*Exercise instructions*:
1) In the snapmirror forum thread, condense the paragraph that begins "I opened a case with NetApp support" into a shorter version that keeps its main facts.
2) Edit the entries starting at the line that has "The image size is (248, 220)." and ending after the line that has "(x=196, y=278)". Change "Screen dimensions" to "Screen size", leave everything else unchanged, and return only those lines.

*Passage given*:
/---

ONTAP Discussions

Snapmirror replication suddenly stopped working

PIPERONTAP
9,817 Views

We have snapmirror replication set up on a metro-E network. We also have a point-to-point network which is being optimized by two Riverbed Steelheads. Here is what I don't get: Snapmirror replication broke the minute we enabled the Steelhead appliances. I ran packet traces and confirmed that the filers are talking to each other over the metro-E, and that no snapmirror or control traffic is passing over the point-to-point (only CIFS).

I opened a case with NetApp support. The only suggestion I got was to change my MTU on the filers. The MTU is currently set to 9000 on the iSCSI VIF and that's what we're using for snapmirror replication. Again, this worked perfectly fine until the Steelheads were enabled on a different network.

Here are the errors I'm seeing:

On my destination filer:

recover.abort.ROOLR:notice]: The abort event, snapmirror: Cannot Init

NTM, aborting , is just notified.

\---

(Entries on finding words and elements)
/---

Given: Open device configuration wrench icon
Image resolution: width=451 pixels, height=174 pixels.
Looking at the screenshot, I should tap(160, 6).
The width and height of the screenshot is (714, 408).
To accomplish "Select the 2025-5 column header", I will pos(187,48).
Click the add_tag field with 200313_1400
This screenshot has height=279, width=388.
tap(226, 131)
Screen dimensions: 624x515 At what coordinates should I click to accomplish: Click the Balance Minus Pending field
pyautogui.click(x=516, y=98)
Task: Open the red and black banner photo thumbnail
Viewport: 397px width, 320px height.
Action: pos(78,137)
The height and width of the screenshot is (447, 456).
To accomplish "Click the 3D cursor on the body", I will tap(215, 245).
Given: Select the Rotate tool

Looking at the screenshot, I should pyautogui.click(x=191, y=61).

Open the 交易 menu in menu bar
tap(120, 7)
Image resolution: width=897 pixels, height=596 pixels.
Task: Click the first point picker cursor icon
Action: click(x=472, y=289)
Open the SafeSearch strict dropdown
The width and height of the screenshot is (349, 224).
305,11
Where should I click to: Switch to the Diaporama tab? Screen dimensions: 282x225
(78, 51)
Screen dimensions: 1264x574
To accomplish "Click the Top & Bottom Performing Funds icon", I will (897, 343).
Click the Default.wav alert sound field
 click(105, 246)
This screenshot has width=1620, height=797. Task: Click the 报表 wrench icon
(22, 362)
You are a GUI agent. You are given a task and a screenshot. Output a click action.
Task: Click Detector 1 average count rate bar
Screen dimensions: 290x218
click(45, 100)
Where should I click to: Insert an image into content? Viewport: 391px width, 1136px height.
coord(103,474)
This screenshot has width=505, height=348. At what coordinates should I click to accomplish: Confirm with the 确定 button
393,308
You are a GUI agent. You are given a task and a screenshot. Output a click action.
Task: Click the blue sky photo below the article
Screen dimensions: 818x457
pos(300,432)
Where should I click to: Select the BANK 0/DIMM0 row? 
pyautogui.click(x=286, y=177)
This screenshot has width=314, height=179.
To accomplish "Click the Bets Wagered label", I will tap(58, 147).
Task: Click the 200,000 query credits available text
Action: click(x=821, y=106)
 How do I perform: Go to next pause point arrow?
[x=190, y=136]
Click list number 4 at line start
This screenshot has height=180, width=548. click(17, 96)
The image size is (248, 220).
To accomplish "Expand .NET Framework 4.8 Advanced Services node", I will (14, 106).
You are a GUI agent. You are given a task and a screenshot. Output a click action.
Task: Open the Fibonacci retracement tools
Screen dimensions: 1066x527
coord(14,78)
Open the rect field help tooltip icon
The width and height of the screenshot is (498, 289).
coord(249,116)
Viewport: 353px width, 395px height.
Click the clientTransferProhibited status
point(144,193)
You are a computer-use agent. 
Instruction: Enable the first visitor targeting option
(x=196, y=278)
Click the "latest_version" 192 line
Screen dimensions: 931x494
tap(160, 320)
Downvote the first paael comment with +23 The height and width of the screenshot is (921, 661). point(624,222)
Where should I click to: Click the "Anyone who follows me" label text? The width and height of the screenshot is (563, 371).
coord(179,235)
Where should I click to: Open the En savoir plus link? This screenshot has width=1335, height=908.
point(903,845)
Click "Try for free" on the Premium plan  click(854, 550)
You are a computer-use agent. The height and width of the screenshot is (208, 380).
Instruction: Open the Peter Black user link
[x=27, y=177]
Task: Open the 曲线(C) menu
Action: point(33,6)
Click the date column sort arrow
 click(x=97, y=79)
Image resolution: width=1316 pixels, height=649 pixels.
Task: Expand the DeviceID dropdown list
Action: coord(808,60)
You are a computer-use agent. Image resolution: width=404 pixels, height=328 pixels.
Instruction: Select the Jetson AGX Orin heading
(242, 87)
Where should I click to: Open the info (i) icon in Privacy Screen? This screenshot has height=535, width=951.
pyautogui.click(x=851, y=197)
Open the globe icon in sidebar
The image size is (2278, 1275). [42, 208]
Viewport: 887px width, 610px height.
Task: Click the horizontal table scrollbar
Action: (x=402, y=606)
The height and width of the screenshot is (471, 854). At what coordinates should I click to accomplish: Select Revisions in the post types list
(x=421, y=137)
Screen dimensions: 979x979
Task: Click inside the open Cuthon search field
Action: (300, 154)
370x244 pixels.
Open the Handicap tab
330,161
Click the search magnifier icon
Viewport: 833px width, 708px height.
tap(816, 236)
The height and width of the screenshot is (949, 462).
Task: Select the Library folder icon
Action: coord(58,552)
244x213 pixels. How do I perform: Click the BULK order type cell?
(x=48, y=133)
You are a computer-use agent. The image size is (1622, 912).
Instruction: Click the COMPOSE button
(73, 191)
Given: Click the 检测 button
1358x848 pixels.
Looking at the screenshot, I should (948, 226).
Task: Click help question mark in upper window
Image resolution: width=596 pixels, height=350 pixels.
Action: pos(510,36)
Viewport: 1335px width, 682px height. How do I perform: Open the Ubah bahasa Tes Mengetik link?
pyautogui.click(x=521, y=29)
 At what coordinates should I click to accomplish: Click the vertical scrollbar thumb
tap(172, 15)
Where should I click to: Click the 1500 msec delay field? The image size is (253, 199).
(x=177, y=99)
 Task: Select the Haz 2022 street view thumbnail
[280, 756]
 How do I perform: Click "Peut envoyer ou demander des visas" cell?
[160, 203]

\---

*Completed exercise*:
1) The poster opened a NetApp support case, and support's only suggestion was to change the MTU on the filers. The MTU is set to 9000 on the iSCSI VIF used for snapmirror replication. Replication worked fine until the Steelheads were enabled on a different network.

2)
The image size is (248, 220).
To accomplish "Expand .NET Framework 4.8 Advanced Services node", I will (14, 106).
You are a GUI agent. You are given a task and a screenshot. Output a click action.
Task: Open the Fibonacci retracement tools
Screen size: 1066x527
coord(14,78)
Open the rect field help tooltip icon
The width and height of the screenshot is (498, 289).
coord(249,116)
Viewport: 353px width, 395px height.
Click the clientTransferProhibited status
point(144,193)
You are a computer-use agent. 
Instruction: Enable the first visitor targeting option
(x=196, y=278)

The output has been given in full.